*INSTRUCTIONS TO FOLLOW:* Repeat everything from the line containing "You are a computer-use" down to the end of the data below, with both ends included, omitting the pictures from your answer.

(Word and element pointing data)
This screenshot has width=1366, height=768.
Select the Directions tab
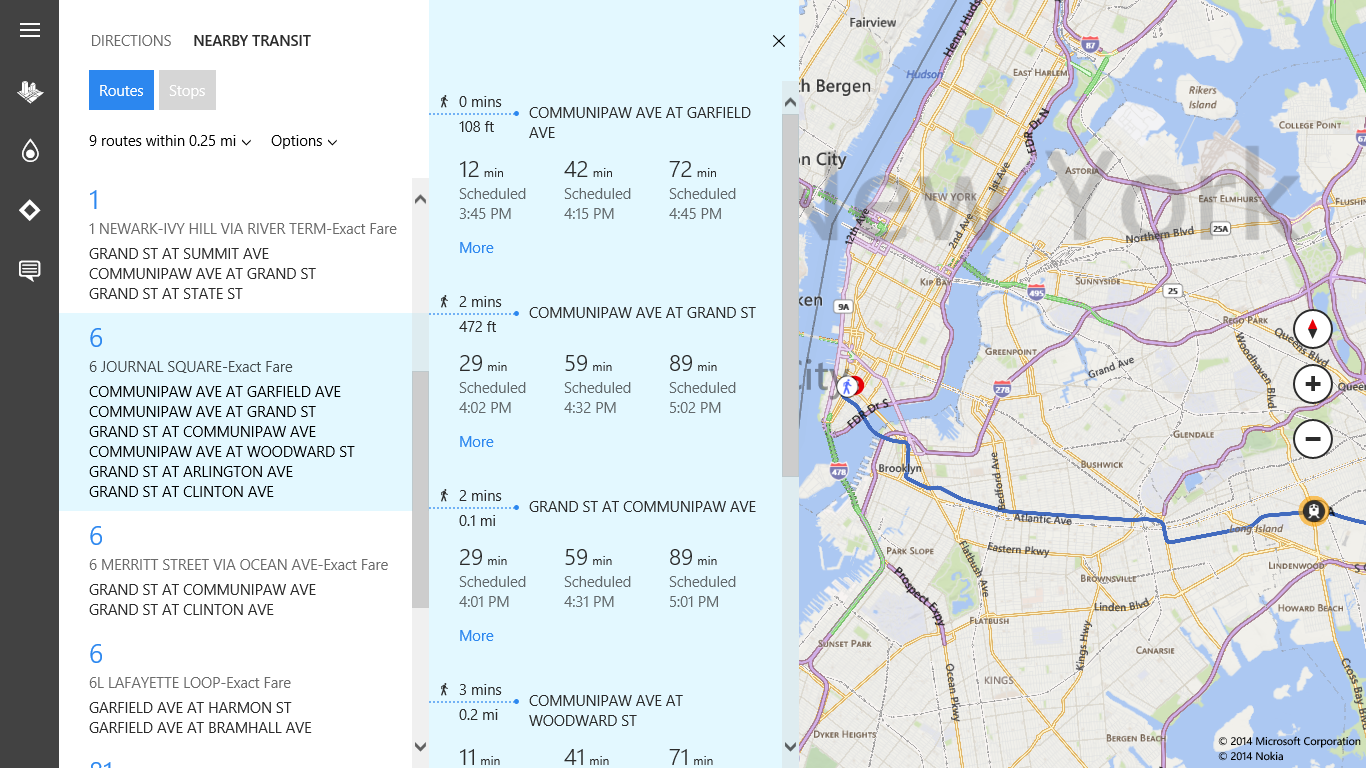coord(131,41)
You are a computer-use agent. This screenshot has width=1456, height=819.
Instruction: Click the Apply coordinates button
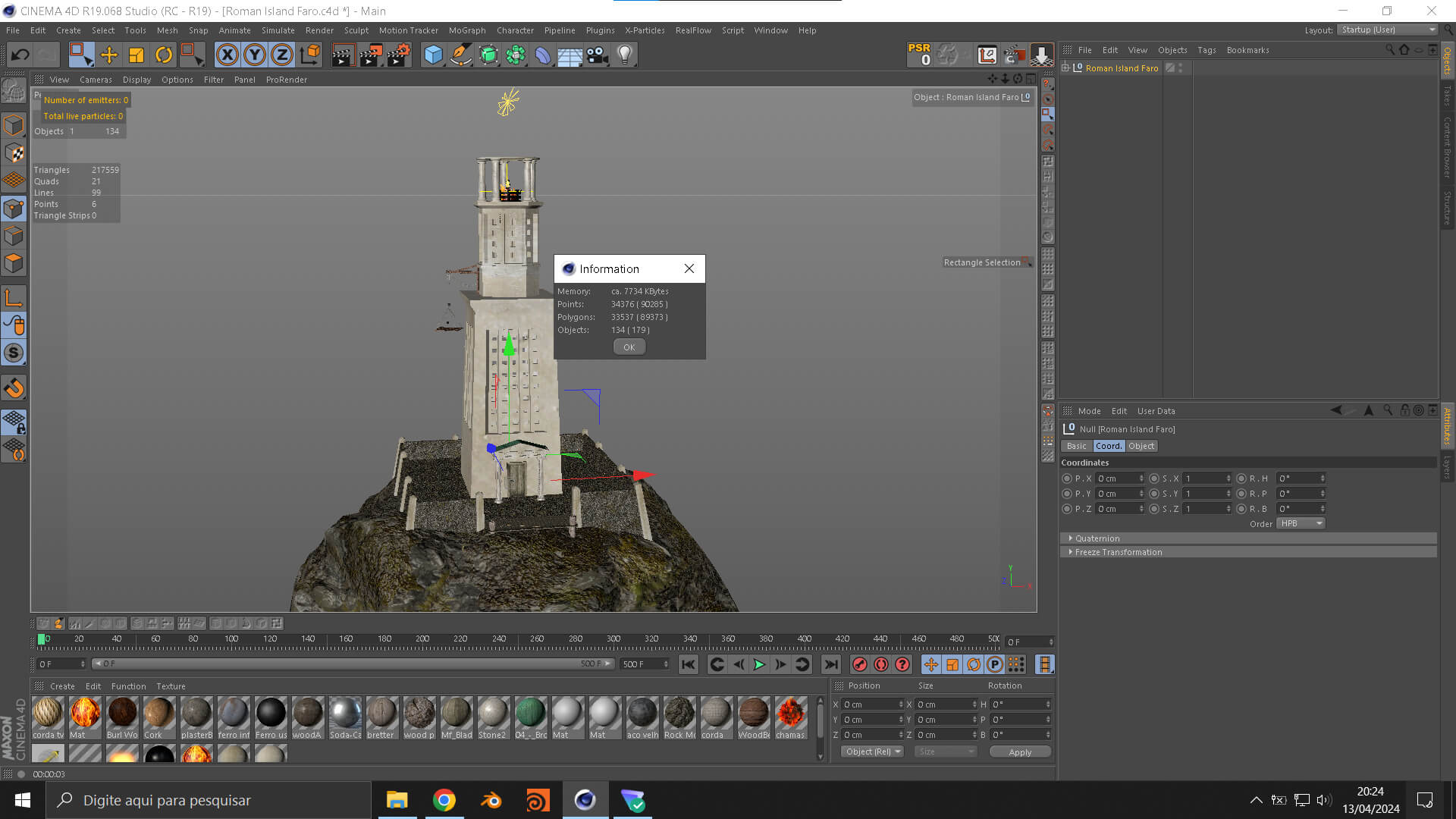(1019, 752)
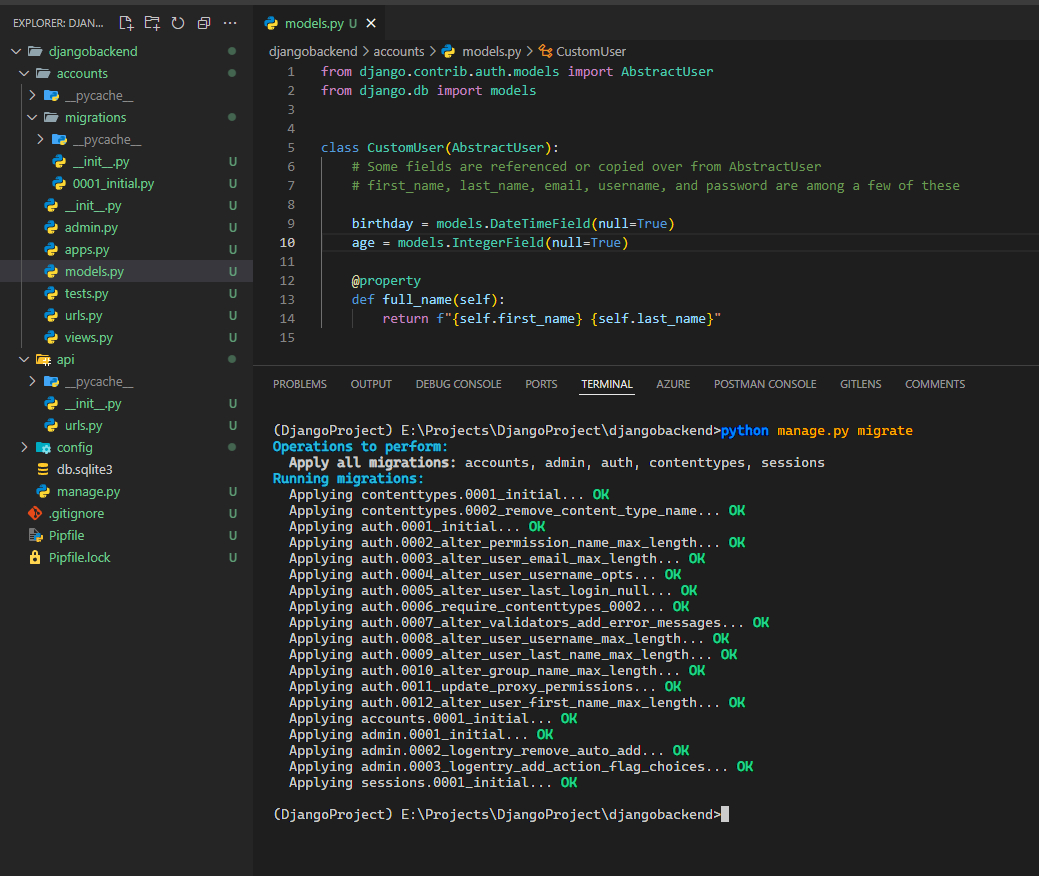Switch to the PROBLEMS panel tab

click(x=300, y=384)
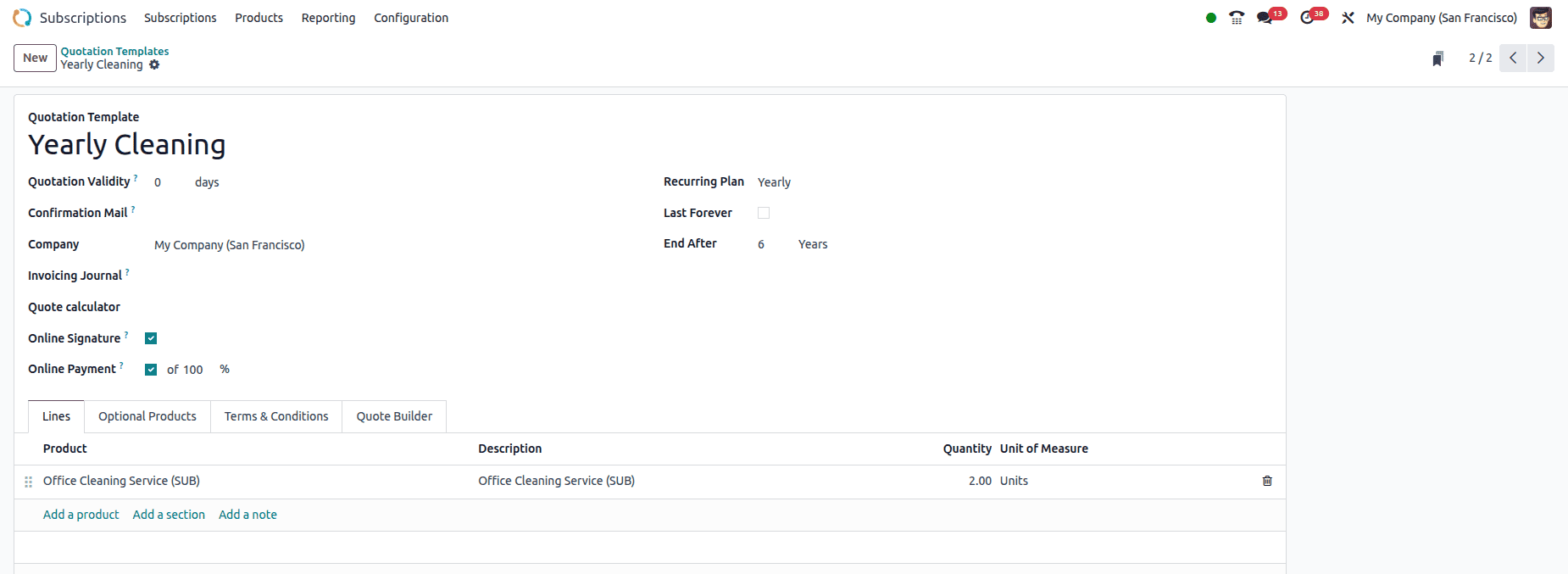Click the Subscriptions app logo icon

pyautogui.click(x=22, y=18)
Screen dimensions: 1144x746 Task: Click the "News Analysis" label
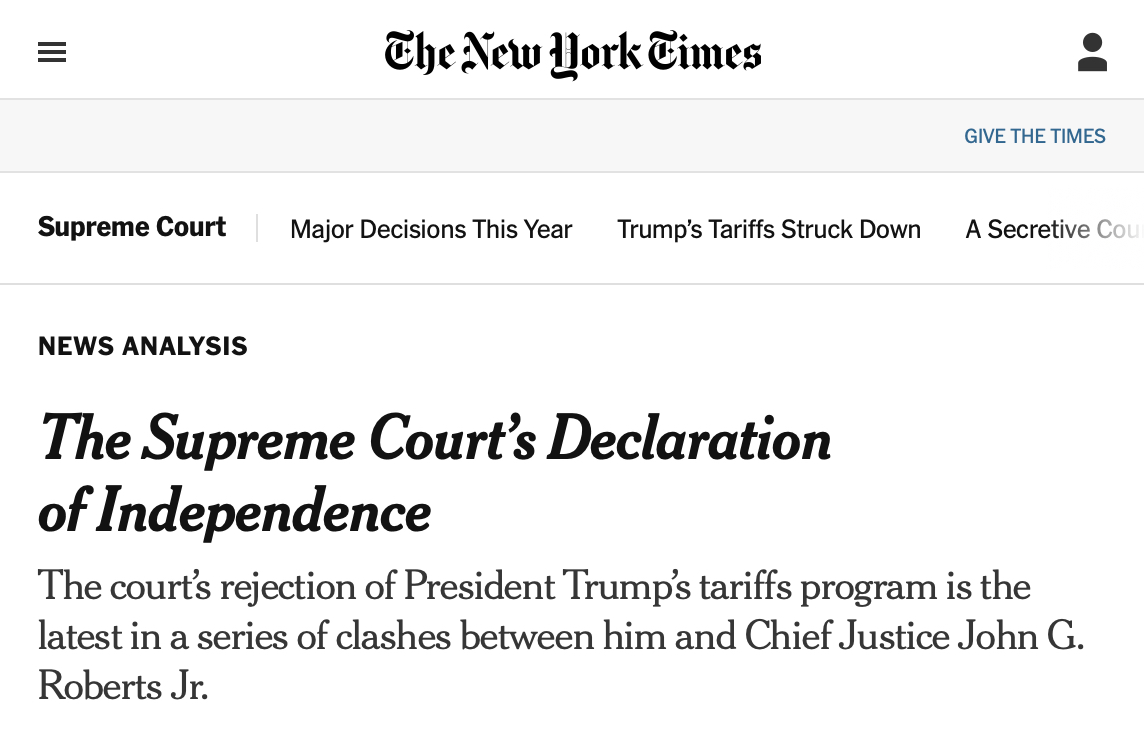(x=142, y=347)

*THE ANSWER:*
You are a computer-use agent. This screenshot has width=1456, height=819.
Instruction: Click the Apply coordinates button
(1019, 752)
Switch to the PROBLEMS panel tab

click(x=300, y=384)
Click the Subscriptions app logo icon

pyautogui.click(x=22, y=18)
Screen dimensions: 1144x746 Task: Click the "News Analysis" label
(x=142, y=347)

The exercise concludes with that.